If a line in the entries below contains "will", copy it.

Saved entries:
_____

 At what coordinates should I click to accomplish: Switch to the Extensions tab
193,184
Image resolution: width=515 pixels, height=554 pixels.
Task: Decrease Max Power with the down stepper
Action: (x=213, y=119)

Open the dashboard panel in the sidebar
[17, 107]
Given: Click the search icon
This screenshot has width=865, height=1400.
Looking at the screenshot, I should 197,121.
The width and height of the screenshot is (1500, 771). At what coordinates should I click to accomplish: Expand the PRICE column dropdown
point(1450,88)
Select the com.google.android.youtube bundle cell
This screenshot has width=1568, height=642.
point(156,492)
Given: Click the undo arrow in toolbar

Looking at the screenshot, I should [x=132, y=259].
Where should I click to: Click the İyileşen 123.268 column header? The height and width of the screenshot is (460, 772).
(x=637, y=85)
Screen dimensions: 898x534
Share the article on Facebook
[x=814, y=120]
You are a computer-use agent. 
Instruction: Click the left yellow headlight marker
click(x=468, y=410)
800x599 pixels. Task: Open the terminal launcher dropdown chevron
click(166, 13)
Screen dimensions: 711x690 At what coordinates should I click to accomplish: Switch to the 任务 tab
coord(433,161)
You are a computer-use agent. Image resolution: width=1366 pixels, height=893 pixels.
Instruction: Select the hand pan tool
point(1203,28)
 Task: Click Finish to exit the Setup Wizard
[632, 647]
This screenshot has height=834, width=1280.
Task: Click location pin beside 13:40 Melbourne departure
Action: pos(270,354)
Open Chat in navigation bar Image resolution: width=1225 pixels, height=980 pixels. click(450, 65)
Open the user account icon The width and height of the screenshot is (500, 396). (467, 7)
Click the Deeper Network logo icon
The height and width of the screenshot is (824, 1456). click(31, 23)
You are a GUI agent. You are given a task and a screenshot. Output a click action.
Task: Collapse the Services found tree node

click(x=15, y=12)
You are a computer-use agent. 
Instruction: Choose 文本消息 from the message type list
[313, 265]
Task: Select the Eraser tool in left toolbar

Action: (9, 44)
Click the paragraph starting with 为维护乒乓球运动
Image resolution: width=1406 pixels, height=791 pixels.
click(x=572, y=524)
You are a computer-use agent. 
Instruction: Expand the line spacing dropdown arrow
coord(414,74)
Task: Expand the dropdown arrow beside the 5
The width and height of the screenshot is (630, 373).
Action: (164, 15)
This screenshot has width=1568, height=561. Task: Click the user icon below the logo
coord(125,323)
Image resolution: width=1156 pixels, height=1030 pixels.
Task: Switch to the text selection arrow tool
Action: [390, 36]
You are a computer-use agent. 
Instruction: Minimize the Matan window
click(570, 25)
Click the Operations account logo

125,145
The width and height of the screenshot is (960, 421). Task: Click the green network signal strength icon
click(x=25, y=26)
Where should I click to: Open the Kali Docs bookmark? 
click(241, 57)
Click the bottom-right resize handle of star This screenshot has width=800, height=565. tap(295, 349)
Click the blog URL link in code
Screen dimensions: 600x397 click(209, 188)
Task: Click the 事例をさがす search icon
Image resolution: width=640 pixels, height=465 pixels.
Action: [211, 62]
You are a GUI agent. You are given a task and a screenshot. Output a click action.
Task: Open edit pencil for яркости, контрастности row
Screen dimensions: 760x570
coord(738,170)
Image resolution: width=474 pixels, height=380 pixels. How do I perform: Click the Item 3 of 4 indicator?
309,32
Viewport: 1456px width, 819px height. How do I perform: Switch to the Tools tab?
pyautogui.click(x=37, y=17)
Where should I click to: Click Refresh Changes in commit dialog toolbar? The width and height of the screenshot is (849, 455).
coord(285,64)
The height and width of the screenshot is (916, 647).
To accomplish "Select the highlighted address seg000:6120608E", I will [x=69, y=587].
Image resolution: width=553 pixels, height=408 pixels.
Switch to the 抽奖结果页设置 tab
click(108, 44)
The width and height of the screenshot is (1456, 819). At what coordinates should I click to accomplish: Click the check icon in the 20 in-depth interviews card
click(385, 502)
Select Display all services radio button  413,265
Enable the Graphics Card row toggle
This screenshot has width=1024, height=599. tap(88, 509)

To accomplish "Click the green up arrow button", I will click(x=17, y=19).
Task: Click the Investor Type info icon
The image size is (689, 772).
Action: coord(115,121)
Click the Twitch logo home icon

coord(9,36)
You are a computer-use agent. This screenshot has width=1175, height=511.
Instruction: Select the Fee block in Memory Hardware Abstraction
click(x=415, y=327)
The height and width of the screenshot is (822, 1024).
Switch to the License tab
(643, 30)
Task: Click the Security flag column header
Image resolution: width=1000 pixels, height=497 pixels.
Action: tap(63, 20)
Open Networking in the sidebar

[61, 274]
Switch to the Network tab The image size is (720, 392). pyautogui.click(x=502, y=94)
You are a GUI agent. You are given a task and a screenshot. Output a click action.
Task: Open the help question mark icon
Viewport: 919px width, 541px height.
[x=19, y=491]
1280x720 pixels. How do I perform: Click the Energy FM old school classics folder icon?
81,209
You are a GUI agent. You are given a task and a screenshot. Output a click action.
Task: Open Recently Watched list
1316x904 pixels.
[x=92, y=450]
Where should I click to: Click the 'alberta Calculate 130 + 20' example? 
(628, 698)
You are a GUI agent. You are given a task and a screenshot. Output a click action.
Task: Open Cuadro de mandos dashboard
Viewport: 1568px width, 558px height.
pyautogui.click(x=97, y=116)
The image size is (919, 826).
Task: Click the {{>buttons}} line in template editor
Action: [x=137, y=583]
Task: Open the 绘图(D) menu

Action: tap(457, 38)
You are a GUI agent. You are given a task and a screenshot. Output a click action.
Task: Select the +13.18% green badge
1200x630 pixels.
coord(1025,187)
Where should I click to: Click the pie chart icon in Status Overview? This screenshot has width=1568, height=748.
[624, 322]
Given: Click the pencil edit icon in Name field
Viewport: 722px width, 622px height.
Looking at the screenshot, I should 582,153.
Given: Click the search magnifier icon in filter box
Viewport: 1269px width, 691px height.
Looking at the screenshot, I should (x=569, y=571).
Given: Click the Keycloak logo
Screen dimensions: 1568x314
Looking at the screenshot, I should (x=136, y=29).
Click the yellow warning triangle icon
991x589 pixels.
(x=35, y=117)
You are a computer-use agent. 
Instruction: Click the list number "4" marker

_____

§ **ANSWER AREA**:
To accomplish "Select the highlighted address seg000:6120608E", I will [x=69, y=587].
To accomplish "Click the green up arrow button", I will click(x=17, y=19).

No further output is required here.